═══ Input material ═══

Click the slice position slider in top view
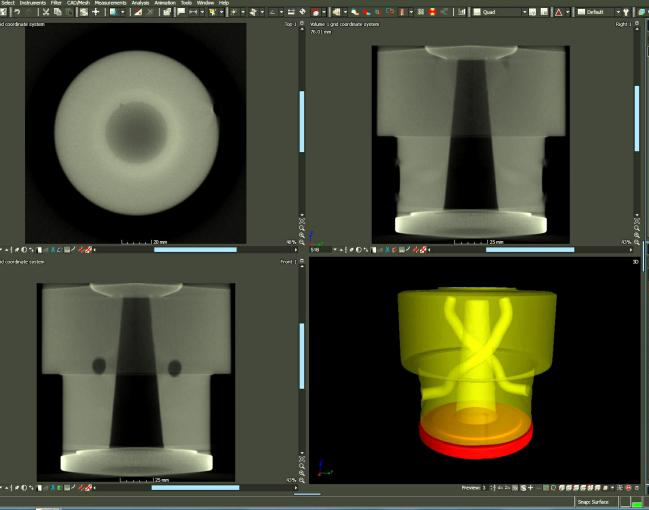Image resolution: width=649 pixels, height=510 pixels. [x=195, y=249]
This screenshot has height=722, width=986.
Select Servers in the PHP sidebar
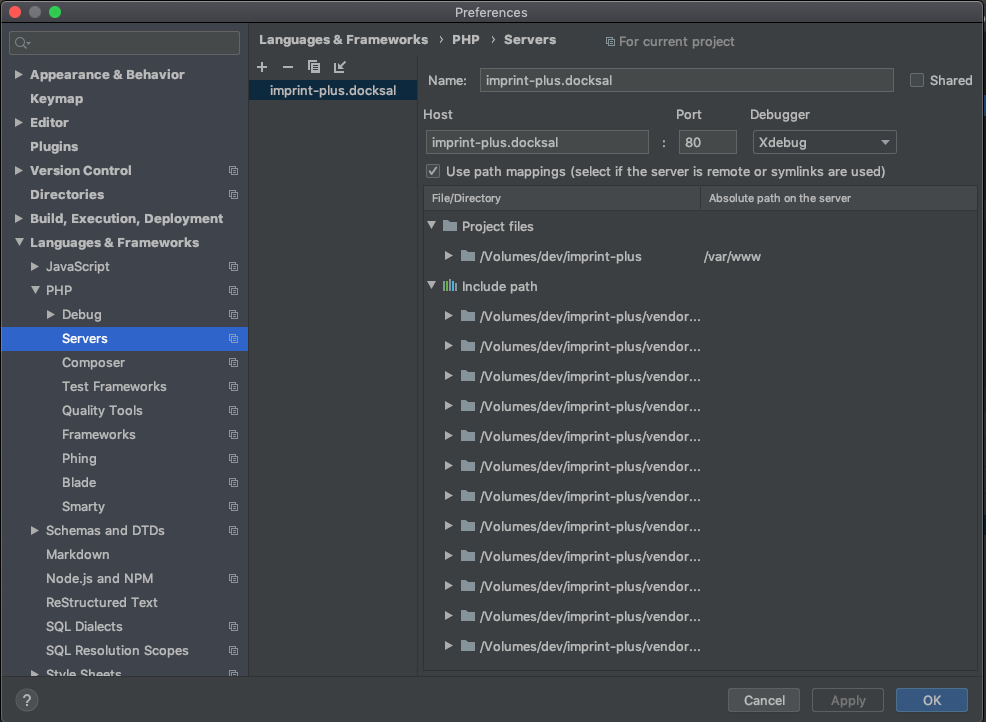coord(85,338)
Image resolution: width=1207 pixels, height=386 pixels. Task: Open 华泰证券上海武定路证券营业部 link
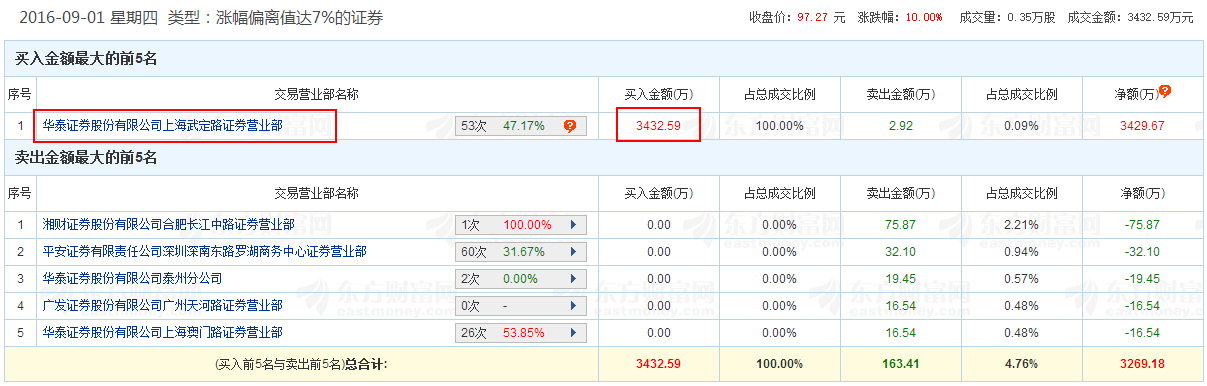point(163,126)
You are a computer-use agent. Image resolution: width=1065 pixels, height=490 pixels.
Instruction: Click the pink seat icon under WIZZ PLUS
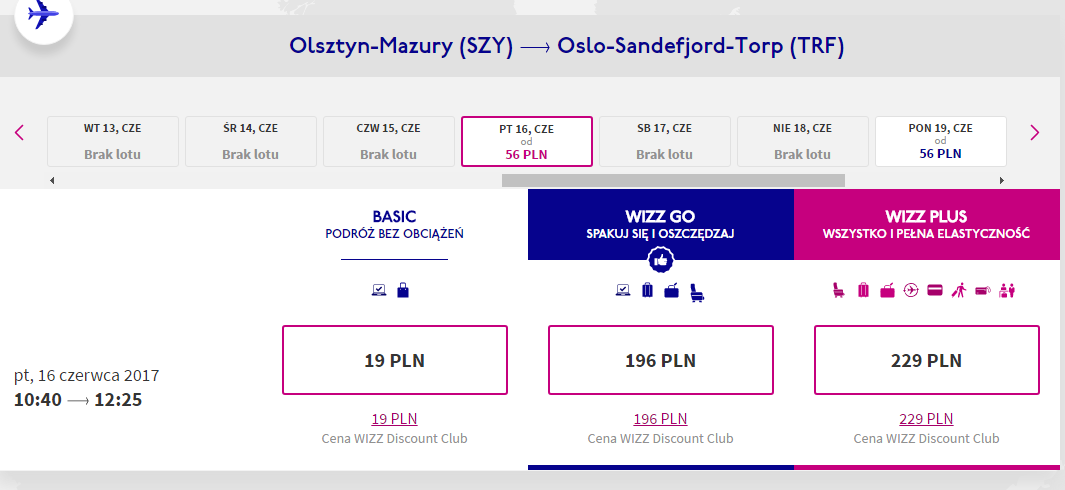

═══

Without including any picture, copy the listing above exactly and in full.

Click the slice position slider in top view
Image resolution: width=649 pixels, height=510 pixels. [x=195, y=249]
This screenshot has height=722, width=986.
Select Servers in the PHP sidebar
coord(85,338)
Image resolution: width=1207 pixels, height=386 pixels. Task: Open 华泰证券上海武定路证券营业部 link
point(163,126)
You are a computer-use agent. Image resolution: width=1065 pixels, height=490 pixels.
Instruction: Click the pink seat icon under WIZZ PLUS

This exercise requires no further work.